My childhood was not a happy experience. Yet, I have done something that I thought truly impossible in my thirties, I have forgiven.
That may sound trite, but it has worked, for the most part. Sometimes memories come flooding back into my mind, and I must conciously forgive, again and again and again. Maybe that is asking too much, for some have had experiences that have marred them for life. It is all relative, though.

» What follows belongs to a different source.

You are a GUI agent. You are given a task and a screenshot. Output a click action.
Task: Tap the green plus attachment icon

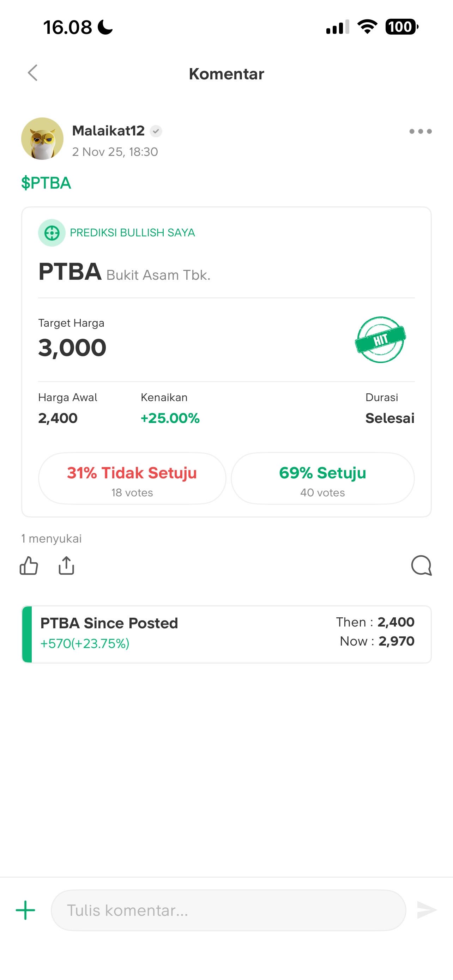click(x=25, y=910)
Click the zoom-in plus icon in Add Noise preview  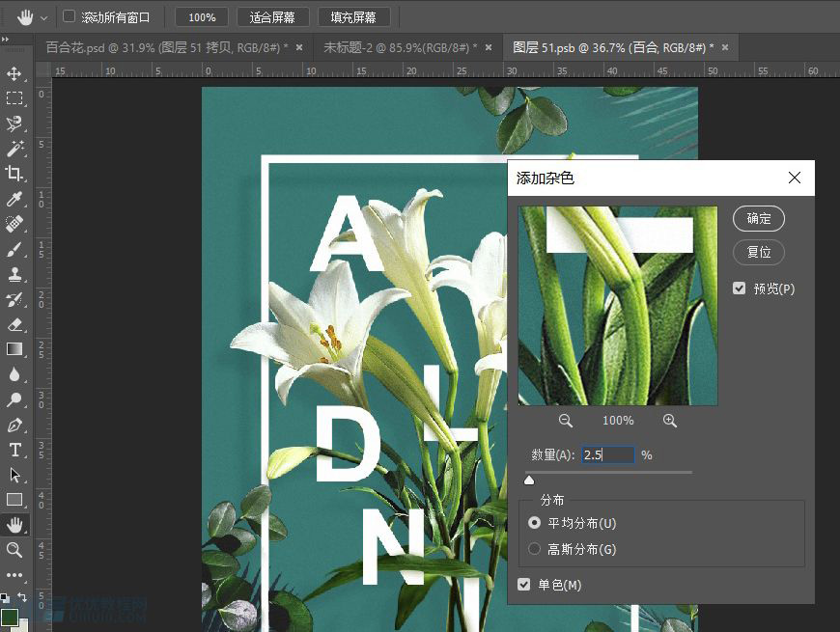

I wish only the best for the both of you, my intentions are good.
sweetlemon
No, this is where we talk about stuff like this, enrage should be out of the question, (in my opinion)
Expand this post...
I also have totally forgiven everyone involved with my past, and have even spoken to them about what went on in the past. They understand (my mom doesn't remember most of everything), and I have no blame, and haven't for many many years. I have nothing against these people at this point, and have changed our relationship to one of support. I'm glad to see my dad doing better, it saddens me to see my brother the way he is. And well, my mom is just who she is, and really means no harm, she's just a bit clueless about things and the consequences of her actions at times. She doesn't see my brother as sick, but just frustrated, her original advise to me regarding my panic attacks was to keep people, visitors, and my kids away, and to eat a better diet, cause certainly, it must be due to an unbalanced diet, as well as people who cause stress. Obviously very bad advise, but she means well. I explained to her in very simple terms as to why this was a bad idea. I have a good relationship with everyone from my past, even my brother, someone who needs as much social contact as possible, I'll call to check on him, and just be someone who he can at least talk to. As of lately, I can't cause he resents me, and life. He still lives at home, but I own a house, am married, and have a couple kids. He is obsessed with the idea of being normal, and as a result, hates me cause I should be suffering like he is. I want to help him as much as I can, and can only do accordingly. I tried to get him to move closer to me so that I could keep an eye on him, have him be apart of our family, and also relieve my parents, but this would be way too much for him...
As I've already mentioned, I'm married, have two kids, but regardless, my past just doesn't really care, and acts on its own accord. It's like an ugly little monster that pops its head up from time to time, and has also resulted in other problems, such as the hollowed out depression, something that I don't want, and want to learn how to stop it. It throws me into my past, and eats me up. It really is like a monster who currently lives inside of me, and when I mentioned that the psychologist has done more good than the psychiatrist, it's cause she's actually helping me remove this "thing". I'm sure that everyone's experiences with PTSD is different, and resolution will be of course different as well. For me, it's not about forgiveness, but more so an undoing of damage, inflicted on myself that all happened at a different point in my life. I have no question that it's doable, but it's nonetheless a painful process, like pulling out old bullets, on top of that, not even realizing that you had ever been shot in the first place, or something on those lines. This is what I'm going through at the moment. My psychiatrist at first gave me an SNRI and some Klonopin, and presto! Anxiety / Depression was gone. This thing... is totally different, and verges on the point of being unbearable at times. I do however feel myself getting better, as the attacks aren't as sever, or maybe it's just due to the Abilify (that makes me feel like a zombie - falling asleep at 8:00pm while being on 250 of Nuvigil) The fibro meds don't help either.